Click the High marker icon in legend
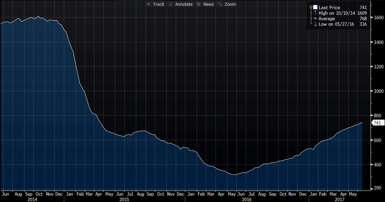 click(x=315, y=13)
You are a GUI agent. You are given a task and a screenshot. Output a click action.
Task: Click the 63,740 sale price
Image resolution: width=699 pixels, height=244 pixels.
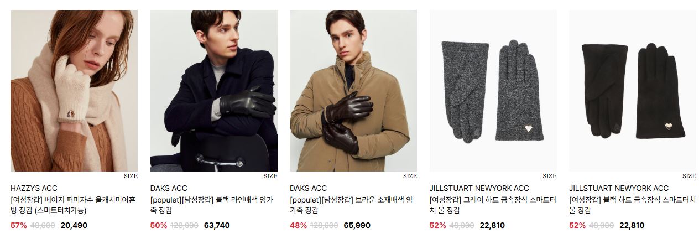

▸ **WHAT THE TASK REQUIRES**
Take every line of the material and copy it exactly, leaving out the pictures.

▸ **WORKED SOLUTION**
Click the High marker icon in legend
 click(x=315, y=13)
You are a GUI agent. You are given a task and a screenshot. Output a click action.
Task: Click the 63,740 sale price
Image resolution: width=699 pixels, height=244 pixels.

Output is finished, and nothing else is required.